Source extract:
▼

That’s because the test was to determine how a crash fire affected the car’s interior, not to show how easily Fords became fire balls. They said they had to use an accelerant because crash blazes on their own are so rare. They had tried to induce a vehicle fire in a crash without using an igniter, but failed.

ABC failed to mention any of that when correspondent Sylvia Chase reported on “Ford’s secret rear-end crash tests.”

We could forgive ABC for that botched reporting job. After all, it was 32 years ago. But a few weeks ago, ABC, in another one of its rigged auto exposes, showed video of a Toyota apparently accelerating on its own.

Turns out, the “runaway” vehicle had help from an associate professor. He built a gizmo with an on-off switch to provide acceleration on demand. Well, at least ABC didn’t show the Toyota slamming into a wall and bursting into flames.

In my blog, I also mentioned that Ford’s woes got worse in the 1970s with the supposed uncovering of an internal memo by a Ford attorney who allegedly calculated it would cost less to pay off wrongful-death suits than to redesign the Pinto.

It became known as the “Ford Pinto memo,” a smoking gun. But Schwartz looked into that, too. He reported the memo did not pertain to Pintos or any Ford products. Instead, it had to do with American vehicles in general.

▲

Using the information:
**a.** In the passage on ABC's auto reporting, output the words from "ABC failed to" up to and including "bursting into flames.".
**b.** According to the passage on ABC's auto reporting, which ABC correspondent reported on "Ford's secret rear-end crash tests"?
**c.** Write the next part of the passage on ABC's auto reporting, picking up after its final sentence.

Supplied material:
▼

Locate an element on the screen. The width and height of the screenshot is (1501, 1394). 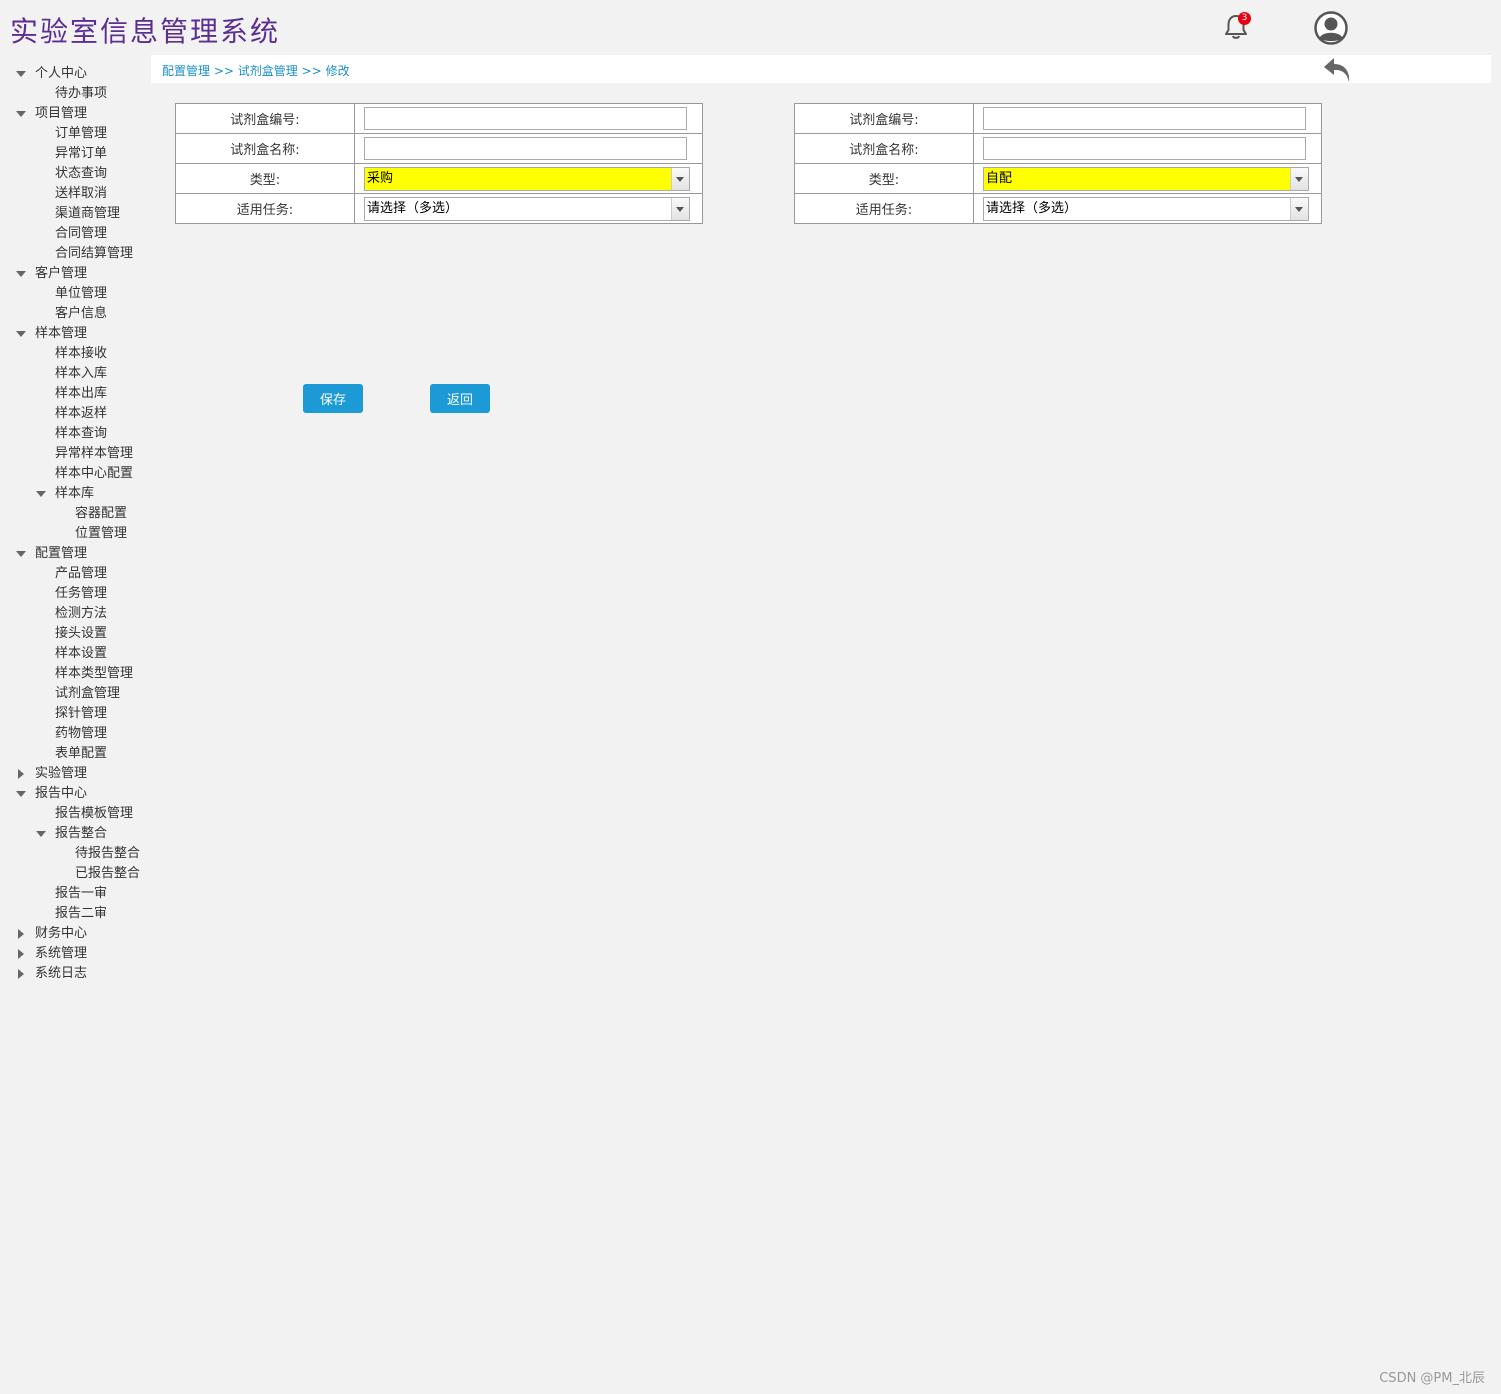
sidebar-item: 容器配置 is located at coordinates (75, 514).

▲

Outputs for the tasks:
**a.**
ABC failed to mention any of that when correspondent Sylvia Chase reported on “Ford’s secret rear-end crash tests.”

We could forgive ABC for that botched reporting job. After all, it was 32 years ago. But a few weeks ago, ABC, in another one of its rigged auto exposes, showed video of a Toyota apparently accelerating on its own.

Turns out, the “runaway” vehicle had help from an associate professor. He built a gizmo with an on-off switch to provide acceleration on demand. Well, at least ABC didn’t show the Toyota slamming into a wall and bursting into flames.

**b.** Sylvia Chase

**c.**
It dealt with rollovers, not rear-end crashes. It did not address tort liability at all, let alone advocate it as a cheaper alternative to a redesign. It put a value to human life because federal regulators themselves did so.

The memo was meant for regulators’ eyes only. But it was off to the races after Mother Jones magazine got a hold of a copy and reported what wasn’t the case.

The exploding-Pinto myth lives on, largely because more Americans watch 20/20 than read the Rutgers Law Review. One wonders what people will recollect in 2040 about Toyota’s sudden accelerations, which more and more look like driver error and, in some cases, driver shams.

So I guess I owe the Pinto an apology. But it’s half-hearted, because my Pinto gave me much grief, even though, as the Ford manager notes, “it was a cheap car, built long ago and lots of things have changed, almost all for the better.”

Here goes: If I said anything that offended you, Pinto, I’m sorry. And thanks for not blowing up on me.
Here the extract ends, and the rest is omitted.